Inference is not the same as polarity. A single negative edit might still land in observe because it is the first time we have seen this kind of edit. After the threshold (default: 3 occurrences in a 60-second window) the inference engine promotes the pattern to blacklist.

This separation matters because:

  • One negative event is a data point. A pattern of negatives is a rule.
  • Inference rules are configurable per-deployment via InferenceRulesPort, so you tune sensitivity without changing code.

Why three labels and not just two?

A binary "good / bad" classification creates whiplash: every new pattern flips between accepted and rejected as the small-sample-size data settles. The middle observe state is where the framework keeps patterns until they have enough evidence to commit. This is the single most important design choice for keeping a learning loop stable.
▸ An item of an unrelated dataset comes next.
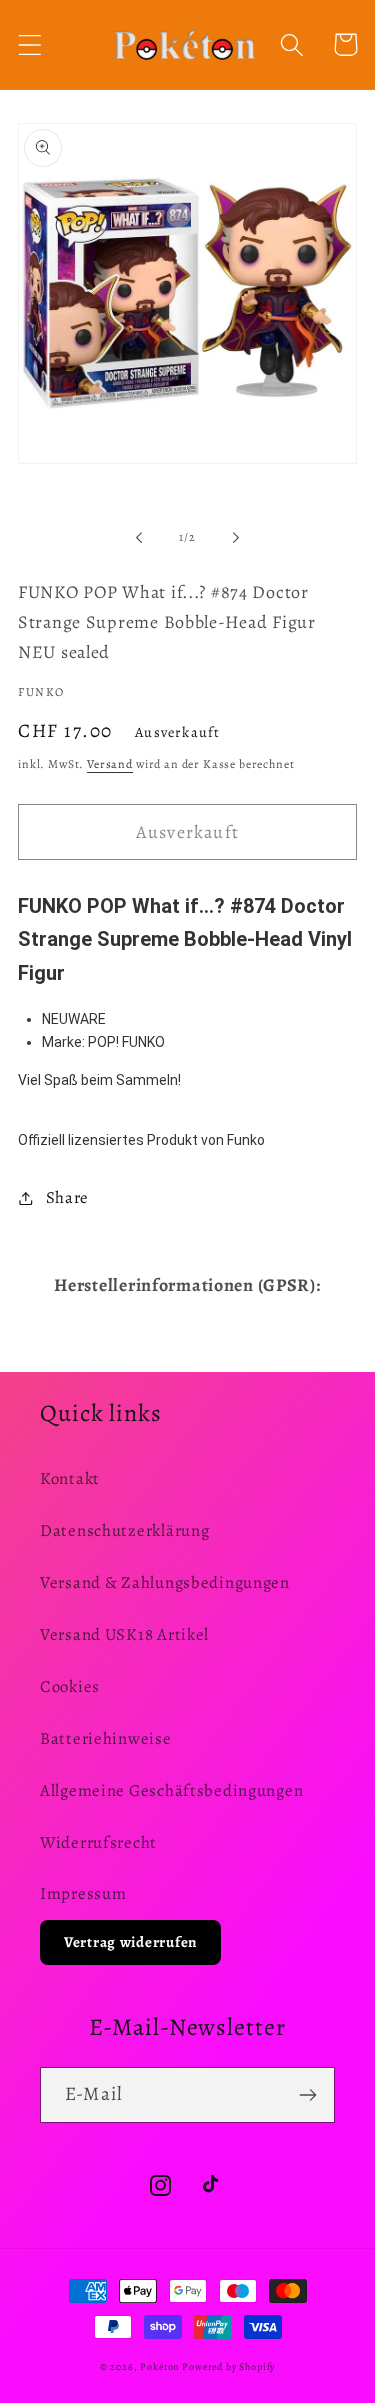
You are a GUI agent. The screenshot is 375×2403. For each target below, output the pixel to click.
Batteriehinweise (106, 1738)
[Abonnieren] (307, 2095)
How polarity and inference interact

The classifier (deterministic, no LLM) produces both polarity and inference for each captured event:

explicit + positive -> whitelist (immediately)
explicit + negative -> blacklist (immediately)
implicit + positive -> observe -> whitelist (after threshold)
implicit + negative -> observe -> blacklist (after threshold)

Explicit signals act on the first event because a human committed to the judgment. Implicit signals require multiple consistent observations to promote because any single one might be noise.

What this enables

Once events are classified and inference-labeled, downstream systems can do simple, defensible things:

  • In-context retrieval: pull recent whitelist events of the same artifact type as positive examples in the next prompt.
  • Threshold crystallization: promote observe patterns to blacklist after N negative occurrences (see the cookbook).
  • Anti-pattern detection: scan blacklist events for shared payload features and synthesize a "do not do this" instruction.
  • Quality dashboards: per-quadrant counts over time tell you whether the AI is getting better or worse.

None of these require an LLM in the loop. The framework's classifier and inference engine are pure functions; the learning loop is observable and reproducible.